Openness to new ideas, critical thinking, improved self-confidence and a growing curiosity about the world are just a few of the improvements Marroquin and Garcia see in their students. They didn't have a set of planned outcomes or even a formal approach to teaching when they started, but both are pleased with the improvements they see. Francisco Arreola, a parent who enrolled his child in the class, is also happy with the impact the science classes are having.
"I enrolled my daughter in the science class because I wanted her to spend time in extra-curriculum activities," says Arreola (Marroquin translating). "After each class I asked her about it and she explains it to me. The fact that the class is offered for both boys and girls is especially good because the kids need the diversity and to hear different points of view.
"In elementary school there is a class about natural sciences but it is only covered superficially. In the science class, the kids have a chance to go more into detail about different aspects of nature, for example about the structure and function of DNA. The class has also helped her to get in touch with different perspectives about nature. For example, she heard in the science class about recycling paper, metal and glass, as well as organic matter."
The original idea of doing individual assessments of and programs of study for each child proved to be too much work for just two teachers. So the class has evolved organically and allows Marroquin and Garcia to incorporate the interests of the students in the curriculum. Students are allowed to participate as they can, leaving and rejoining the class as their life circumstances allow, without penalty for days absent.

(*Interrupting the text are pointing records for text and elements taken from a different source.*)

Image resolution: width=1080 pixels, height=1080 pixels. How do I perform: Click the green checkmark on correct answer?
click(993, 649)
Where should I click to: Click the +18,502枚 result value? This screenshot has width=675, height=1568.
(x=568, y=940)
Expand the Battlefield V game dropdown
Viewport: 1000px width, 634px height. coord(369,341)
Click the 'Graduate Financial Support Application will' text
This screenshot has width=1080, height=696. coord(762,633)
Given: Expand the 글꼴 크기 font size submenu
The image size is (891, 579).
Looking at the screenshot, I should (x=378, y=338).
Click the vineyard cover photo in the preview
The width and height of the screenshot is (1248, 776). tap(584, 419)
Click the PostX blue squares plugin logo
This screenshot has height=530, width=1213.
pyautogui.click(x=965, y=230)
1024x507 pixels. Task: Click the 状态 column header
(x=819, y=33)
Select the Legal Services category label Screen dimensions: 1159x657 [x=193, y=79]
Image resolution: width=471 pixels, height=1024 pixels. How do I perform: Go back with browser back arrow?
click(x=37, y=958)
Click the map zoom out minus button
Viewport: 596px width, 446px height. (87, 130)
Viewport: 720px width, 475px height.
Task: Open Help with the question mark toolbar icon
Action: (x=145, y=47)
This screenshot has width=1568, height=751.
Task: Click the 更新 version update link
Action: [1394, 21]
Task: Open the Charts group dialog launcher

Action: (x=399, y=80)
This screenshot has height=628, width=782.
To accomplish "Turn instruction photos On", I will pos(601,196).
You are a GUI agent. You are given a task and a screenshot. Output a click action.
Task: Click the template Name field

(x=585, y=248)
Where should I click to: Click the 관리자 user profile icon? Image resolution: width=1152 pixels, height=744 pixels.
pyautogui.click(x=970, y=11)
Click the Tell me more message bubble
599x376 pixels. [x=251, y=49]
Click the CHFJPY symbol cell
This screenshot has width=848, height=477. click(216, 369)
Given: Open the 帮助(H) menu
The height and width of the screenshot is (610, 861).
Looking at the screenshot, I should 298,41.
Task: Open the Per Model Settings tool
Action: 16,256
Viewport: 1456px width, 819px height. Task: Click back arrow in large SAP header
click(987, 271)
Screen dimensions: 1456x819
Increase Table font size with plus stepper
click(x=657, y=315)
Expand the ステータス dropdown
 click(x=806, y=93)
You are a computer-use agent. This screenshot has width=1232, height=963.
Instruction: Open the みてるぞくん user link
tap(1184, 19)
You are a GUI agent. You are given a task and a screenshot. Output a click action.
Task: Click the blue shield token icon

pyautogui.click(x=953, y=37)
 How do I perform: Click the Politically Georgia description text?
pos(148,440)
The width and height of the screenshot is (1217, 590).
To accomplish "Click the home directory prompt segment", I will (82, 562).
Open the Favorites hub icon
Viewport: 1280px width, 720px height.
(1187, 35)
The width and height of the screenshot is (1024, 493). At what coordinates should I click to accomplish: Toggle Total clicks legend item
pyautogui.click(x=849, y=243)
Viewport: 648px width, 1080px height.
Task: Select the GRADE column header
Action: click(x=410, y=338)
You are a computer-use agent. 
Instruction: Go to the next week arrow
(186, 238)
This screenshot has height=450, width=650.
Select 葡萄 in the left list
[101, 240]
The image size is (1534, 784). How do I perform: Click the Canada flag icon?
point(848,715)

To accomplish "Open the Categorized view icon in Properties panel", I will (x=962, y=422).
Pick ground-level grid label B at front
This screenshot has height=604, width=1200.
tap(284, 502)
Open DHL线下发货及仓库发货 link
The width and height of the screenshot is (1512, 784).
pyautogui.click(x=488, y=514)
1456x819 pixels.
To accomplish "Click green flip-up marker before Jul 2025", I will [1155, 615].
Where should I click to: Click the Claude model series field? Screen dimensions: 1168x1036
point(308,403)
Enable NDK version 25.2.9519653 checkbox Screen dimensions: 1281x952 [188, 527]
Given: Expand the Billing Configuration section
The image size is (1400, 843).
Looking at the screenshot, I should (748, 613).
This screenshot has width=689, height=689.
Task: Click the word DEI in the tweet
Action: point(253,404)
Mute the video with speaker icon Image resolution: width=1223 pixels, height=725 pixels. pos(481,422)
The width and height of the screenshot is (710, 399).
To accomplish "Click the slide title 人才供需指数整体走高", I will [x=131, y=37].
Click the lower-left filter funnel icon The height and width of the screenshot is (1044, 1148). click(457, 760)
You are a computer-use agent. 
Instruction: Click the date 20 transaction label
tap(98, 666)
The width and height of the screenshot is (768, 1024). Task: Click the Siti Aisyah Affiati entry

All of the classes are offered free of charge because many of the families don't have the income to support extracurricular activities. But the group size is limited because there are only two teachers, both of whom have demanding work schedules and a family of their own. They would like to see more scientists involved, so the husband-and-wife team is beginning to formalize a series of classes that will allow them to schedule visiting teachers.
This might get closer to the original idea of having a specific timeline followed by a "graduation" before the next groups of kids started. The first six-month mark did include a graduation of sorts, a "diploma" marking the number of hours the students invested in the classes. But the kids and parents were so interested in continuing that the same group will finish out a year of classes in the spring of 2013. Those who are in the sixth grade will go on to secondary school in the fall, but Marroquin is not sure if the current fifth graders will be permitted to continue the Saturday classes for another year.
When diplomas were handed out in 2012 many of the parents praised the science classes. Some were so enthusiastic that they asked if their children would be able to continue once they entered secondary school but Marroquin and Garcia decided to keep the program focused on the earlier grades for the time being. The couple has big dreams for involving more schools and scientists involved in the effort, not just in their region but across the country.
As much as the volunteer-driven science classes help the children, Jose Garcia believes scientists benefit, too.
"In my field of study, I get too focused on what I do," he says. "You see science in another perspective. You see science as being something that can help (make) things better instead of just publishing papers.
Both would like to see more scientists get involved in the education of children.
"If you want to make a big change in society it (begins) with the kids," Marroquin says. "We need to start with them at an early age. Then we will have even better people taking care of science and the planet as a whole."
For her students, she has great hope.
"In all of them I see potential. You can see that they have the ability to get a higher education."